In [Curve25519], a new elliptic curve function for use in cryptographic applications was introduced. In [Ed448-Goldilocks] the Ed448-Goldilocks curve (also known as Curve448) is described. In [I-D.irtf-cfrg-curves], the Diffie-Hellman functions using Curve25519 and Curve448 are specified.

Secure Shell (SSH) [RFC4251] is a secure remote login protocol. The key exchange key exchange protocol described in [RFC4253] supports an extensible set of methods. In [RFC5656] it is described how elliptic curves are integrated in SSH, and this document re-use those protocol messages.

This document describe how key exchange is achieved based on Curve25519 and Curve448 in SSH. For Curve25519 what we described is identical to an already implemented (in libssh and OpenSSH) and widely deployed proposal registered in the private namespace ("curve25519-sha256@libssh.org").

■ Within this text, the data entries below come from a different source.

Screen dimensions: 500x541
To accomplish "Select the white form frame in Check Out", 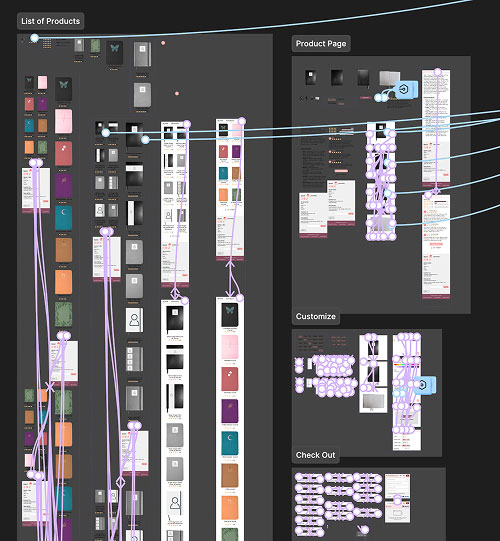I will click(398, 486).
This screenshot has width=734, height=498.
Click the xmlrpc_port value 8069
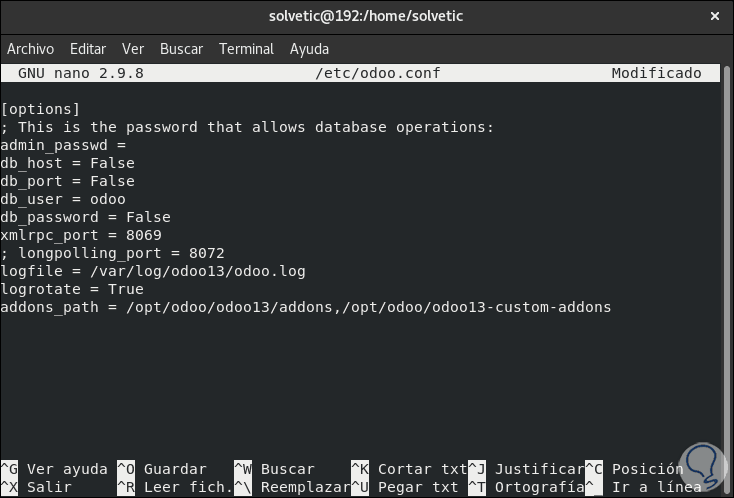(143, 235)
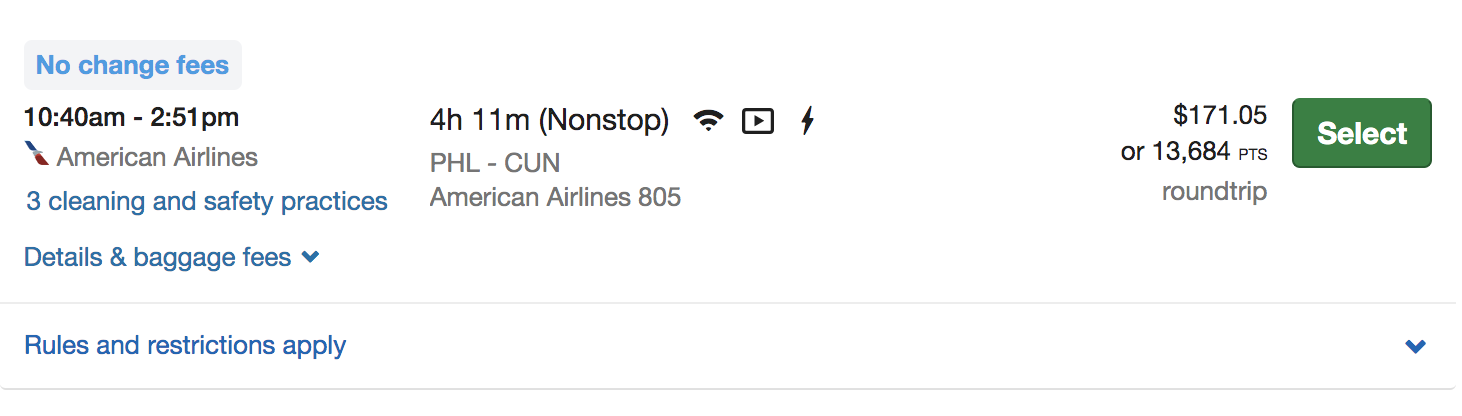The width and height of the screenshot is (1462, 416).
Task: Click the 4h 11m (Nonstop) duration text
Action: (549, 121)
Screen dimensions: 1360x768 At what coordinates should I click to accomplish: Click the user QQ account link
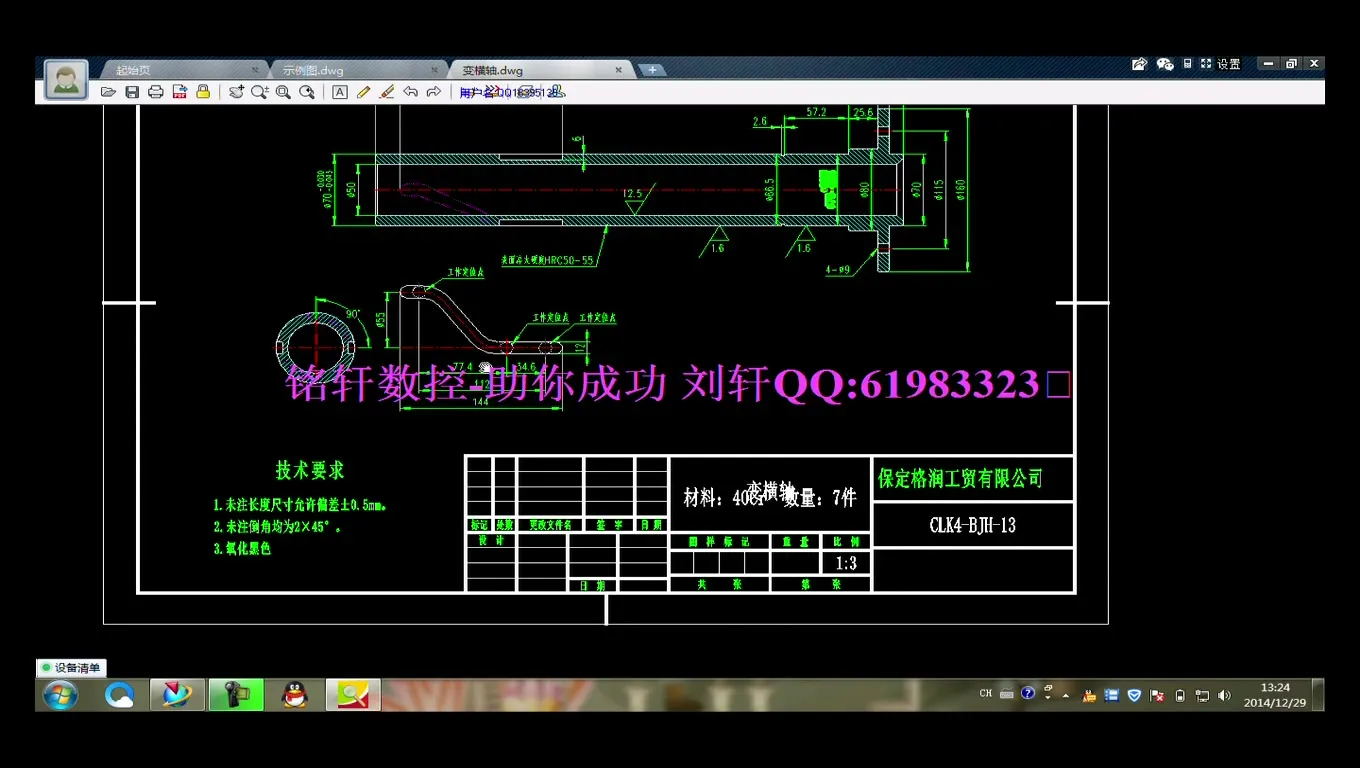[x=510, y=91]
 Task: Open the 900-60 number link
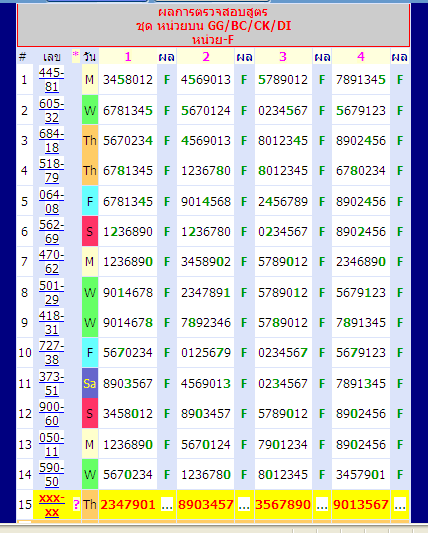coord(51,414)
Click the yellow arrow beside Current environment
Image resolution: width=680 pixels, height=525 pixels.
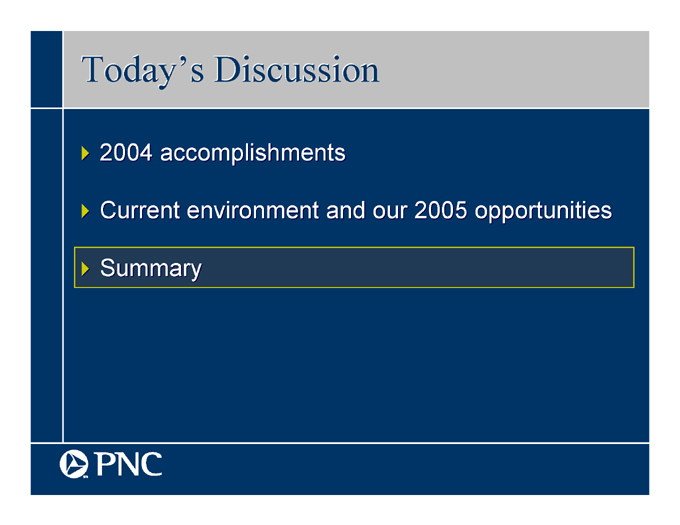(x=85, y=211)
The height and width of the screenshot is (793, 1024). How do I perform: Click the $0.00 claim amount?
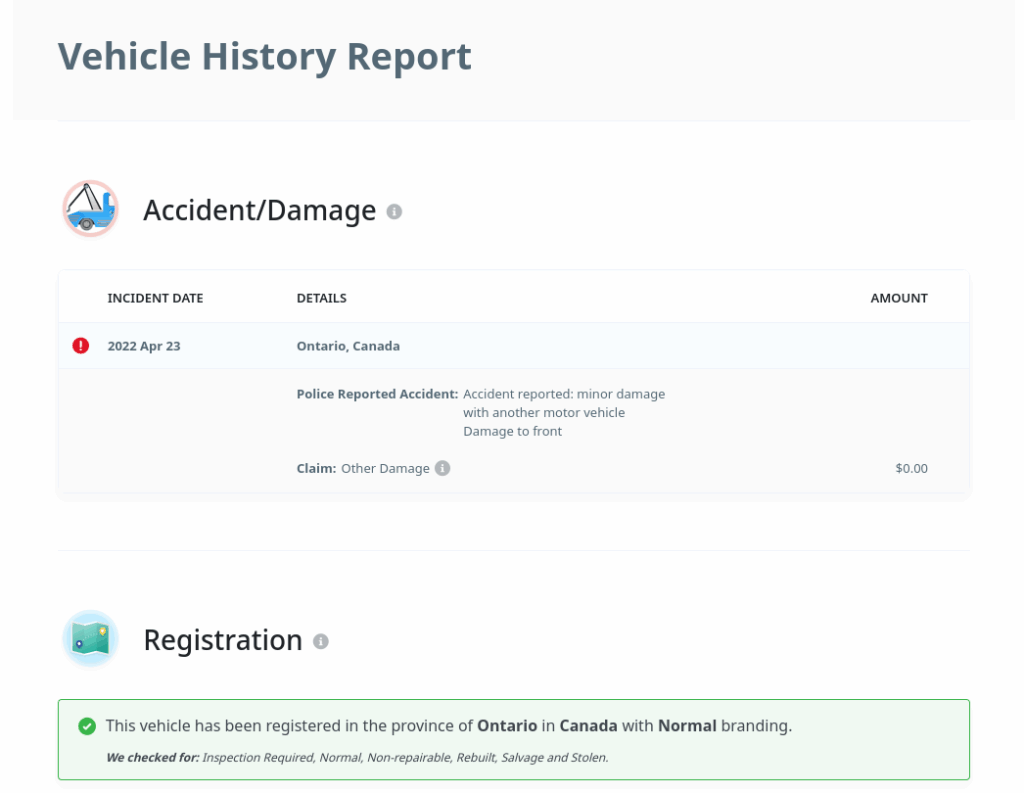click(x=911, y=468)

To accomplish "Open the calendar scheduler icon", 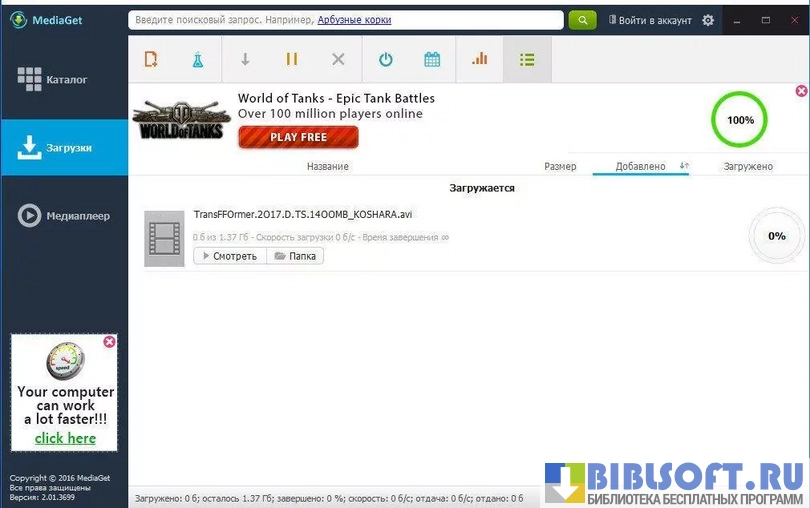I will tap(432, 60).
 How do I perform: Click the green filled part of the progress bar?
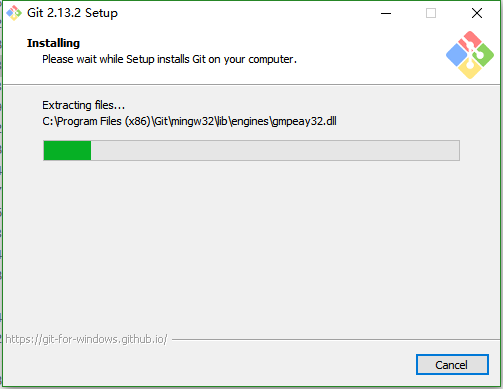pyautogui.click(x=67, y=151)
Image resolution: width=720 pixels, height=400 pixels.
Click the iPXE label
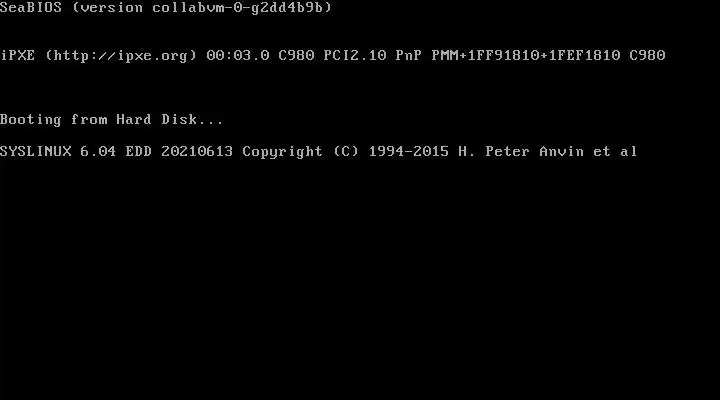point(17,56)
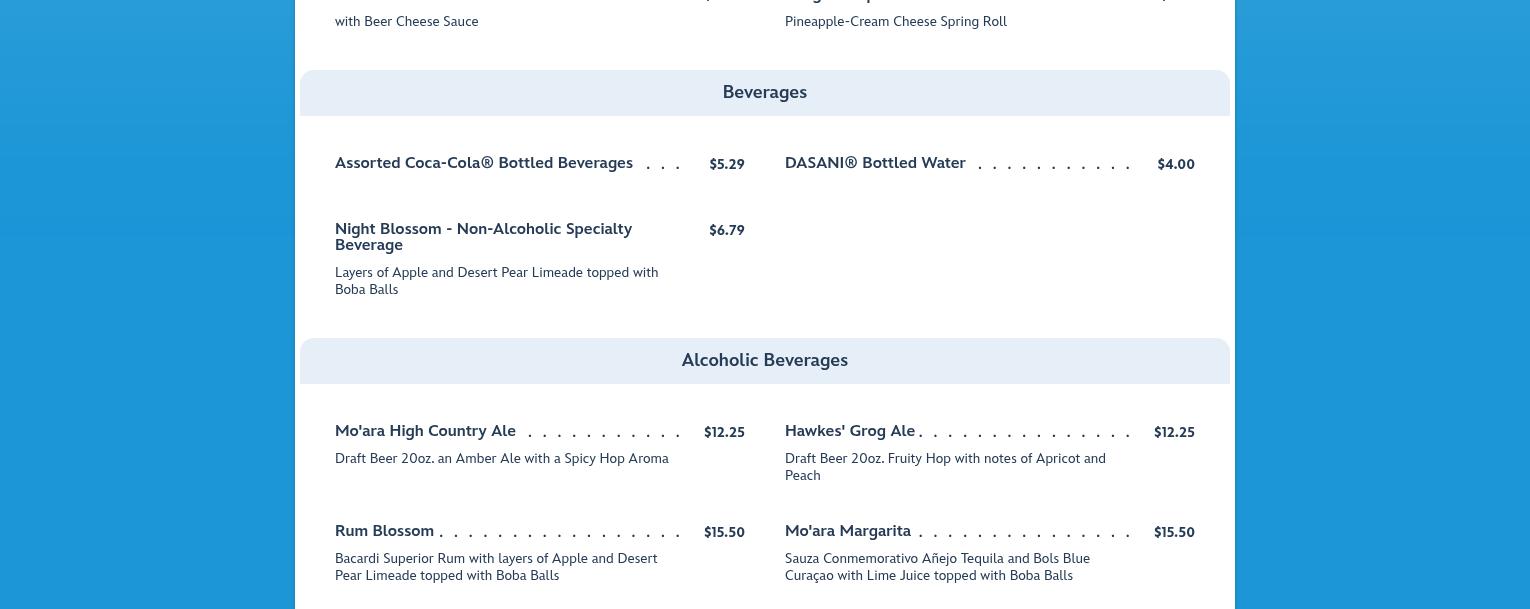Select Mo'ara High Country Ale title
Screen dimensions: 1530x609
point(425,432)
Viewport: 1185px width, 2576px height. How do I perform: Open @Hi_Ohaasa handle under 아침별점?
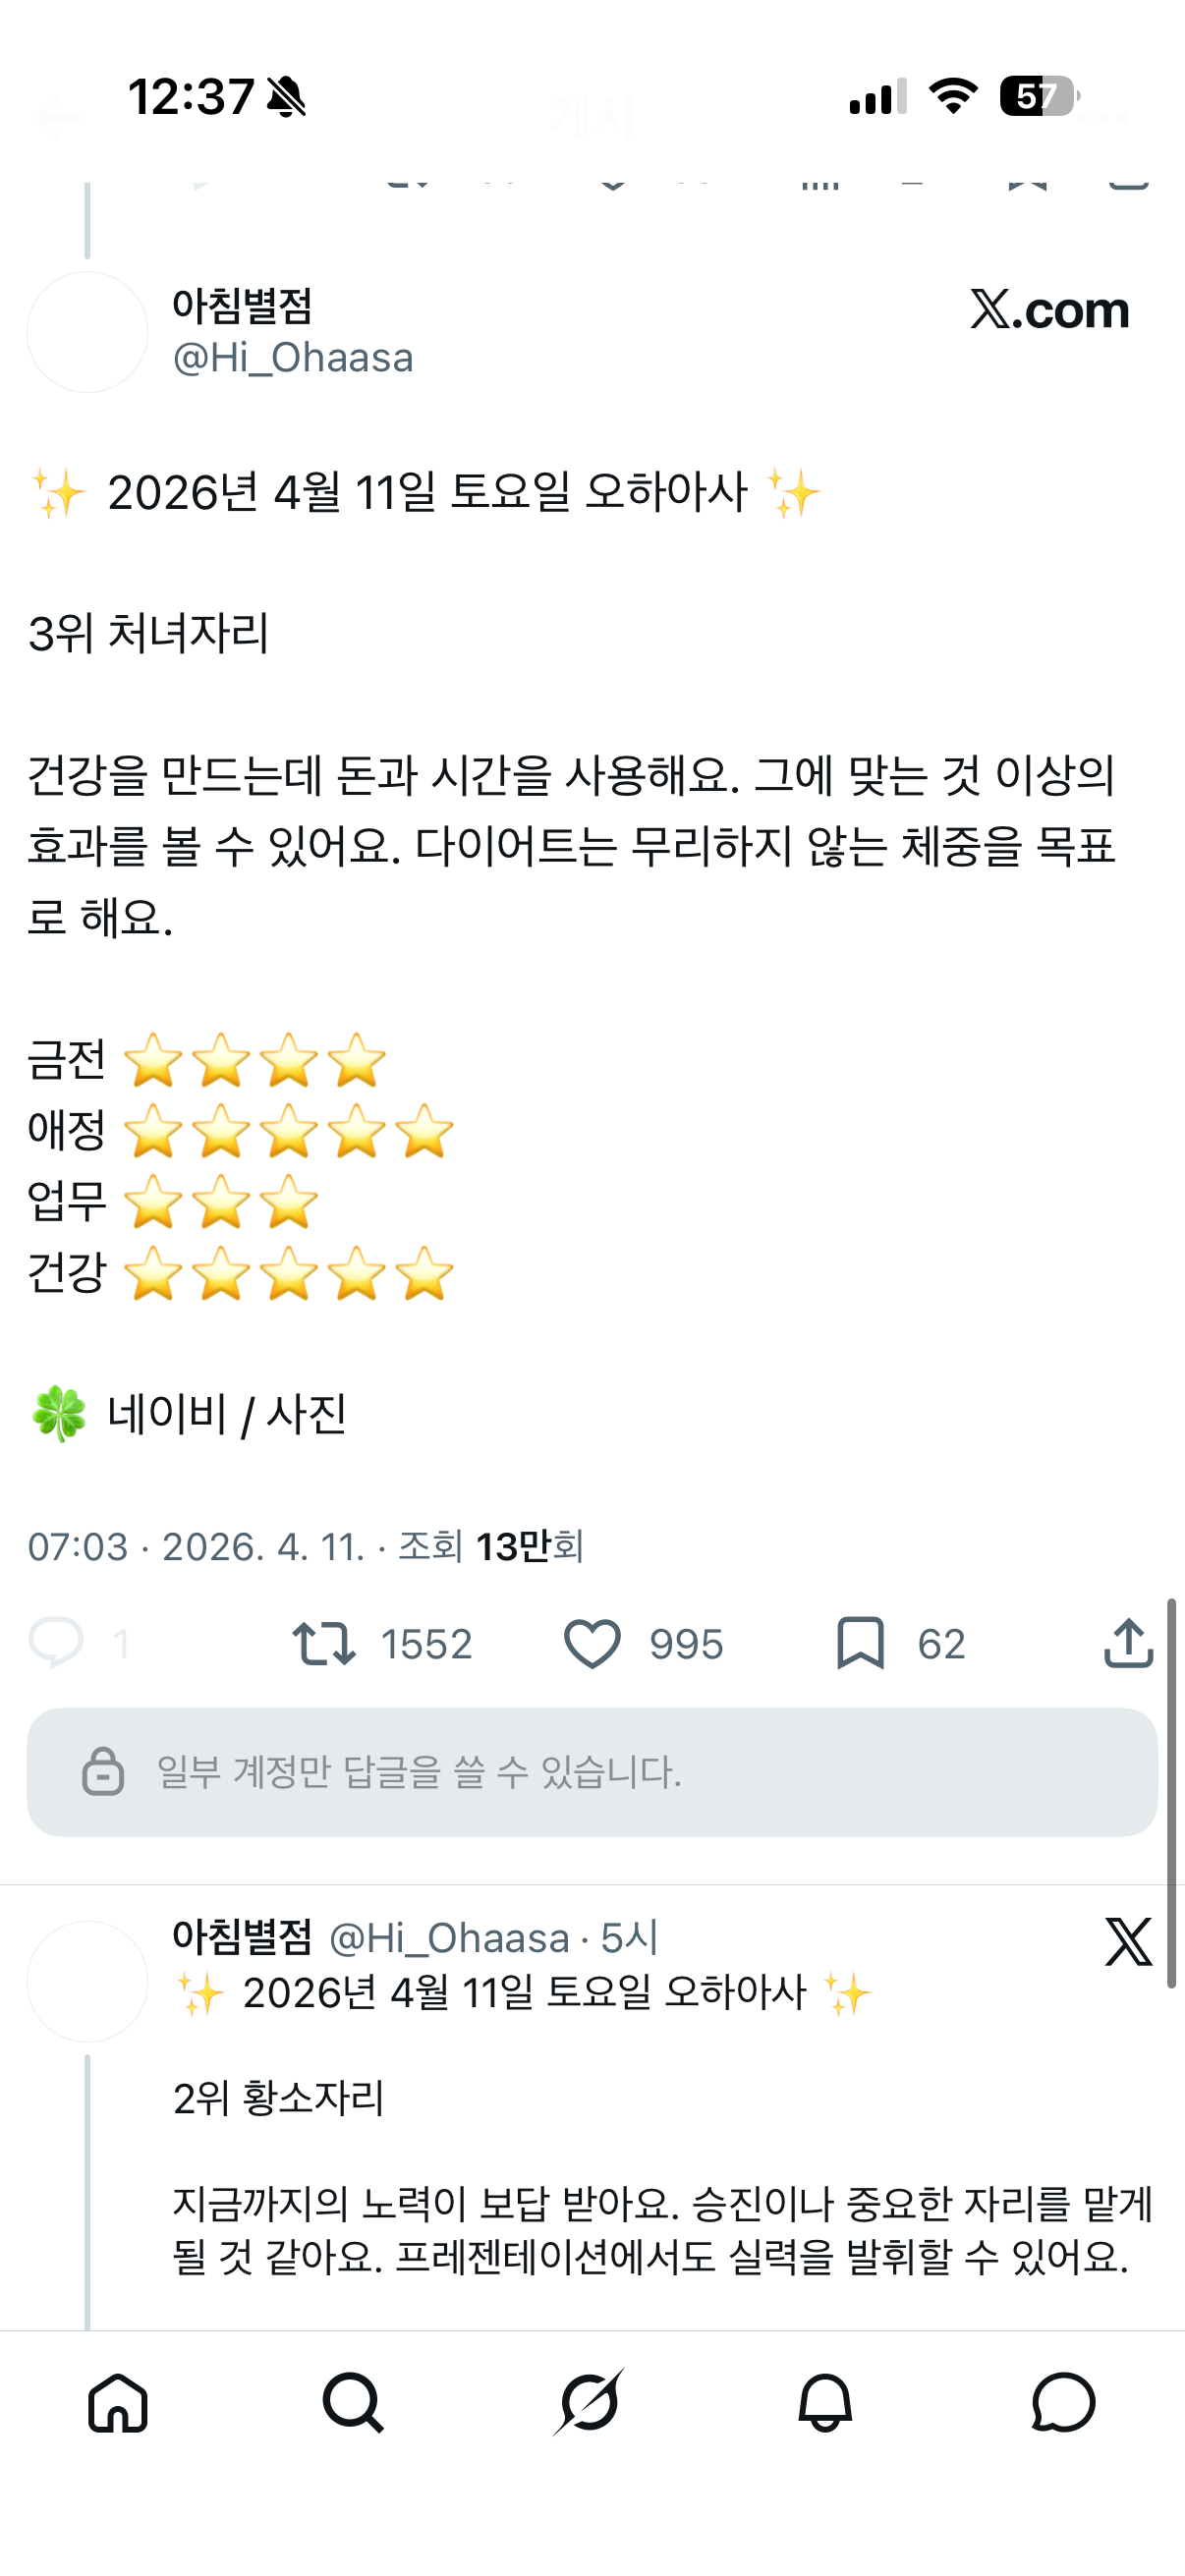coord(293,358)
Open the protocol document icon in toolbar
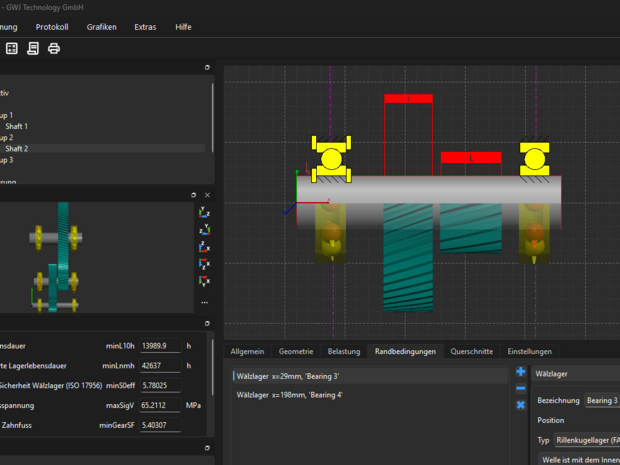620x465 pixels. 33,49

The Curve448 key exchange method is novel but similar in spirit.

The key words "MUST", "MUST NOT", "REQUIRED", "SHALL", "SHALL NOT", "SHOULD", "SHOULD NOT", "RECOMMENDED", "MAY", and "OPTIONAL" in this document are to be interpreted as described in RFC 2119 [RFC2119].

2. Key Exchange Methods

The key exchange procedure is identical to the one described RFC 5656 chapter 4 of [RFC5656]. Public ephemeral keys are transmitted over SSH encapsulated into standard SSH strings.

The method names registered by this document are "curve25519-sha256" and "curve448-sha256".

The whole method is based on the Curve25519 and Curve448 scalar multiplication, as described in [I-D.irtf-cfrg-curves]. Private and public keys are generated as described therein, and no special validation is required beyond what is discussed there. Public keys are defined as strings of 32 bytes for Curve25519 and 56 bytes for Curve448. The derived shared secret is is 32 bytes when Curve25519 is used and 56 bytes when Curve448 is used.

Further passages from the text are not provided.